━━ PAGE EXTRACT ━━
Furthermore, MLP and its variants have become dominant machine learning architecture in recent decades. It takes high-dimensional features as input, and applies transformation processes to infer results for the specified task, such as classification, regression, and so on.

Finally, there is another approach utilized in this study, called TabPFN. It is a recent transformer-based model pre-trained on tabular data, and it was been introduced in July 2022 [2]. A transformer model is a variant of the MLP model that has a self-attention mechanism.

There are some processes applied before training some of the aforementioned models. First, for the RF, values of the column age are binned within different ranges. Moreover, the column age is normalized by standard scaling and the remaining columns are encoded with one-hot encoder before training MLP and SVM models. In order to handle the age column for the NB, two naive Bayes approaches are utilized: Gaussian and Categorical. Gaussian NB only uses the age column while the latter uses the remaining columns. Then, their results are combined together by multiplication. Lastly, there is no preprocess applied to data for TabPFN.

We performed 10-fold cross-validation. In Figure 1, we have shown an illustration of 5-fold cross-validation where the oversampling stage is not shown. Oversampling can be considered as a map from training data to oversampled data on which folds are divided. All data is divided into training and test data in the beginning. Then, training data is divided randomly into k subsets; in this case k = 5. In the first row, a ML model is trained on the sum of Fold 2, Fold 3, Fold 4 and Fold 5. After the training takes place, it makes a prediction for the data in Fold 1 and a score is calculated according to its success. The overall success of the model is then averaged for other steps in the cross-validation process. When an algorithm is trained to achieve the best score, it is then applied to the Test Data that we separated at the beginning, and its success is determined according to its ability to correctly predict the Test Data that it has not seen during the training process.

In our study we made use of Python 3.12.3 libraries such as the Scikit framework [3] to train the data, and Optuna [4] to perform hyper-parameter optimization. In handling the data, we used the pandas [5] Python library. In the MLP_PT model, we used PyTorch [6]. Since the training process of ML algorithms depends on random numbers, we set the seed of random number generators to some fixed values in order to obtain reproducible results.
━━━
━━ MATERIAL PROVIDED ━━
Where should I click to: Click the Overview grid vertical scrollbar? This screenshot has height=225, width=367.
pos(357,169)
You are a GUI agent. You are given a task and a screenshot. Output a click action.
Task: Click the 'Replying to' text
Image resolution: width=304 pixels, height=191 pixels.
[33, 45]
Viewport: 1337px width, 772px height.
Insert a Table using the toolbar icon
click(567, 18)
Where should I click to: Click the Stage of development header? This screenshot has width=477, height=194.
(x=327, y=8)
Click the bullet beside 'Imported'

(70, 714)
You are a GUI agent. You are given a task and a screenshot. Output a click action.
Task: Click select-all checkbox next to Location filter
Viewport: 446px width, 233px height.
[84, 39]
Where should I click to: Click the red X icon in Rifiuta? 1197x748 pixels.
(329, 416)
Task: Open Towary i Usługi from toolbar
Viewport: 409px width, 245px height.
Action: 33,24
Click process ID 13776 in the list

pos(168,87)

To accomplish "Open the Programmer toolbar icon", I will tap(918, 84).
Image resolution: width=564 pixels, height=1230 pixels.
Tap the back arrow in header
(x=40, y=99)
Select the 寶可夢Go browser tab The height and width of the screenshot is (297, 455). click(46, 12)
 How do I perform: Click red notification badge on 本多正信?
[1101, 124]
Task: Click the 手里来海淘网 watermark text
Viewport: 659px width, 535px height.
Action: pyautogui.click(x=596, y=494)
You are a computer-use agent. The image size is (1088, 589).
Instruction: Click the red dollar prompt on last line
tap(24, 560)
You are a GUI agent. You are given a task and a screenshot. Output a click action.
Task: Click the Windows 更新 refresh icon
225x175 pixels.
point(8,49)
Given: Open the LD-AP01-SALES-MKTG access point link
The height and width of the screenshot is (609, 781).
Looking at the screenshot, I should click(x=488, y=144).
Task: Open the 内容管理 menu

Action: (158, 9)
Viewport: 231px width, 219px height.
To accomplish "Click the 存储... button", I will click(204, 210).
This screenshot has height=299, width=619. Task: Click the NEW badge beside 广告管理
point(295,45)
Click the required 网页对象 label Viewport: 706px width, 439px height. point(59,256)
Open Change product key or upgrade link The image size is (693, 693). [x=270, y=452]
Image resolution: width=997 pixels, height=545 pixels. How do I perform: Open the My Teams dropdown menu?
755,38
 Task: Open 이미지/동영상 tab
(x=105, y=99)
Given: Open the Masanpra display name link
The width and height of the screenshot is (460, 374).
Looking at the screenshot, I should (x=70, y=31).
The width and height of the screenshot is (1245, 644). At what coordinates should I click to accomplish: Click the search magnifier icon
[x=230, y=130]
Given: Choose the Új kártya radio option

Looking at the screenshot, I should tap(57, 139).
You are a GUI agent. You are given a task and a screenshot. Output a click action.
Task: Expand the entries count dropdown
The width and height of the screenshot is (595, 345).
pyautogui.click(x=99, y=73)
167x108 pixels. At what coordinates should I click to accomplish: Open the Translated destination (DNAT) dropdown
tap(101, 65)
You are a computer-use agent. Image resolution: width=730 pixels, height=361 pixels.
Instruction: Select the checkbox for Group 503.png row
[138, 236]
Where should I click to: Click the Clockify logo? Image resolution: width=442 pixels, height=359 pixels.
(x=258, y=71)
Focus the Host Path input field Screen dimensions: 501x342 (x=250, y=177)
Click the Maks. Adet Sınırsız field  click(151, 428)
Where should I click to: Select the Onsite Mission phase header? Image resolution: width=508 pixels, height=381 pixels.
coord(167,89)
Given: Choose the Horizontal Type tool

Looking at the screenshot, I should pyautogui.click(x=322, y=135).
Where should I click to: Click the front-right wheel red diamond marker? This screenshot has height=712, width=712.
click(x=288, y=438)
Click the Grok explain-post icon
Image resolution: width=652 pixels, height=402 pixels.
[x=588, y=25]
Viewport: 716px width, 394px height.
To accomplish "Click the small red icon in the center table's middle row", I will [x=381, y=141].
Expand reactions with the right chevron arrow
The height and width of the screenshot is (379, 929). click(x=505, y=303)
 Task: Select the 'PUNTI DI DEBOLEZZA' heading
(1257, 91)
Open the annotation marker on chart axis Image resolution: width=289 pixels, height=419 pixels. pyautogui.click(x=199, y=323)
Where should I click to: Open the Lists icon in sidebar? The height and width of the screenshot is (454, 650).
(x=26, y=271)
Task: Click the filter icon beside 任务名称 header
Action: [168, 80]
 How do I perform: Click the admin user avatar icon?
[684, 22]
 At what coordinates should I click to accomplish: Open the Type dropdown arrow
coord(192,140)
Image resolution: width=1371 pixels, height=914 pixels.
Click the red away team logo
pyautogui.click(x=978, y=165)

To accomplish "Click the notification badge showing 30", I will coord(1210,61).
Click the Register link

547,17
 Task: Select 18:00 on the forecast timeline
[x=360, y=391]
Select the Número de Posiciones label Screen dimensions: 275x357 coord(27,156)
━━━
**ACTIVITY LIST**:
• A. Please copy the methods excerpt word for word from "Finally, there is" to "a self-attention mechanism.".
• B. Answer these questions using the methods excerpt:
(i) How many folds were used in the study's cross-validation?
(ii) Which library was used for hyper-parameter optimization?
(iii) What preprocessing is applied to the data for TabPFN?
• C. Summarize the methods excerpt in two sentences.

**RESPONSE LIST**:
• A.
Finally, there is another approach utilized in this study, called TabPFN. It is a recent transformer-based model pre-trained on tabular data, and it was been introduced in July 2022 [2]. A transformer model is a variant of the MLP model that has a self-attention mechanism.

• B.
(i) 10
(ii) Optuna
(iii) None

• C. The study uses models including MLP and the pre-trained transformer TabPFN, with preprocessing such as binning, standard scaling and one-hot encoding for some models but none for TabPFN. Models were evaluated with 10-fold cross-validation and a separate test set, using Python libraries including Scikit, Optuna, pandas and PyTorch, with fixed random seeds for reproducible results.